Action item.
If a line in the entries contains the word "Given", list it.

Data provided.
---
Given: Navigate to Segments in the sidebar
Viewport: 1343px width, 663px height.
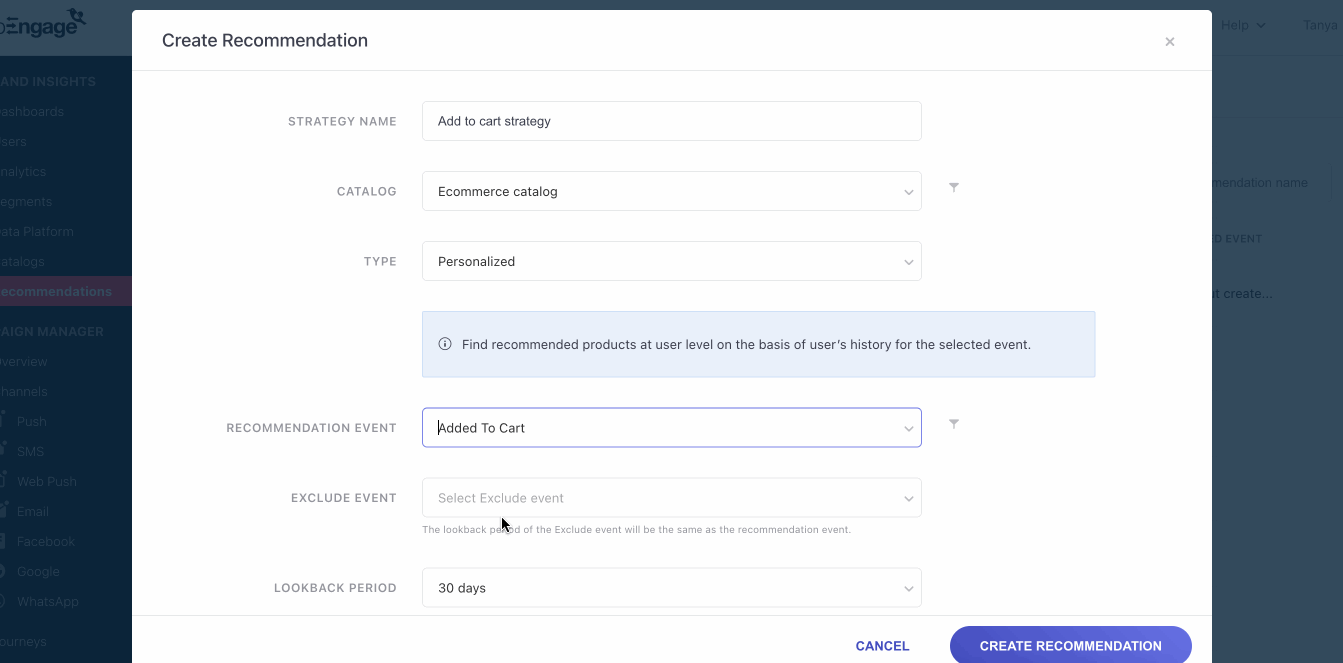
---
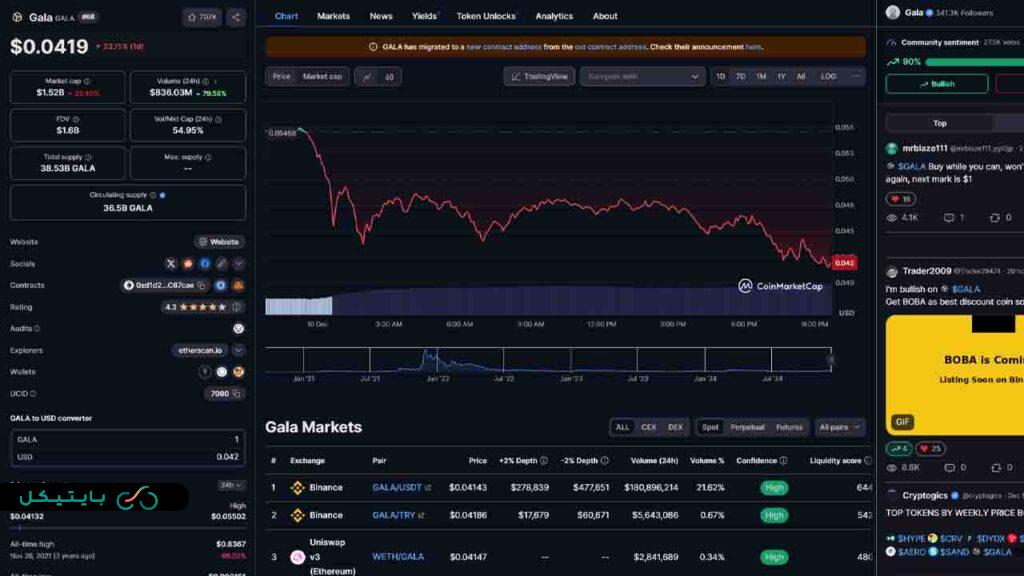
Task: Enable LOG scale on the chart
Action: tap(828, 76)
---
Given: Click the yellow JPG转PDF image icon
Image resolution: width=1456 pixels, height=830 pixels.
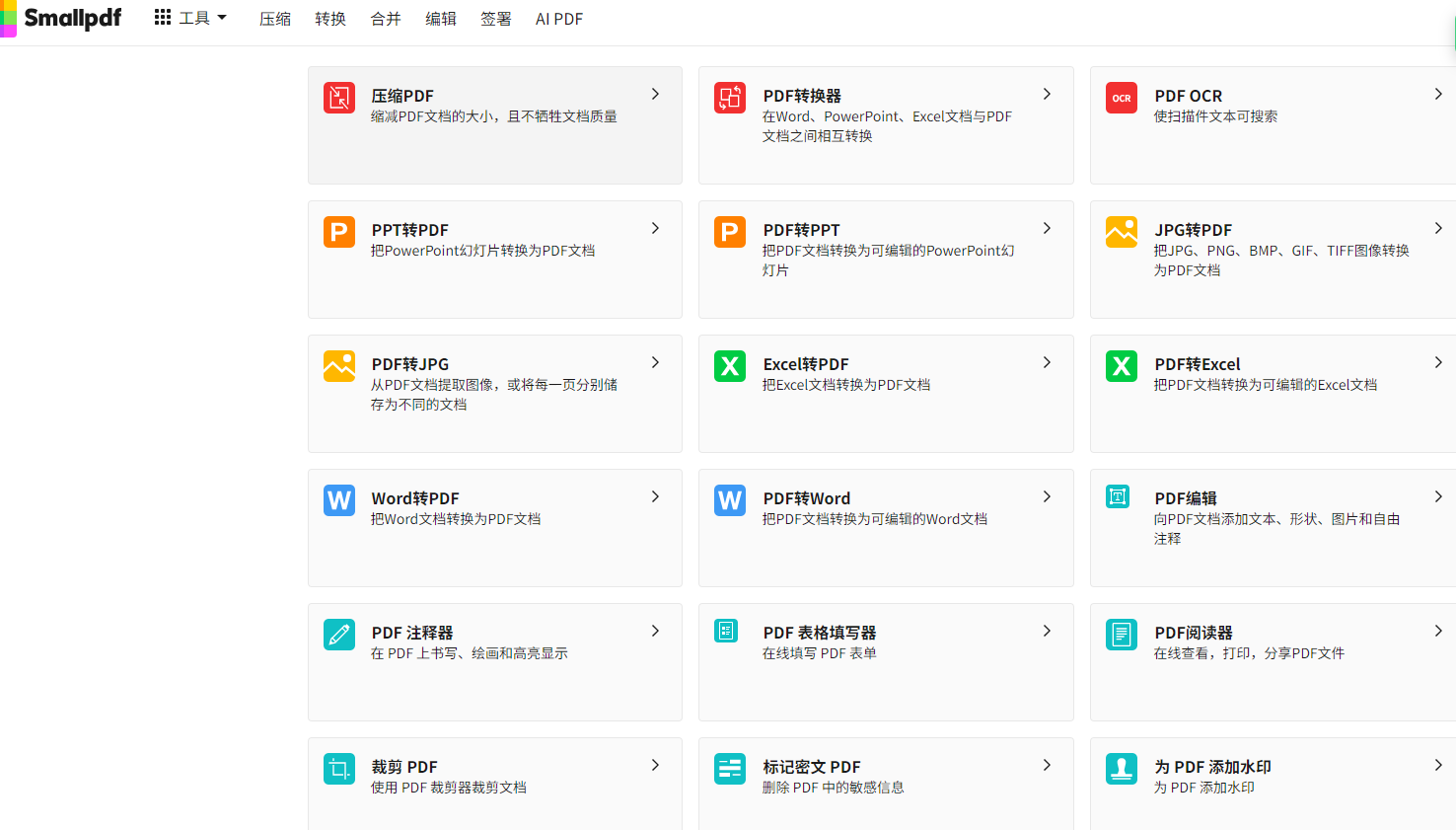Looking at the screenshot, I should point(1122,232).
---
Problem solution.
Given: Navigate to Segments in the sidebar
Given: Click the yellow JPG转PDF image icon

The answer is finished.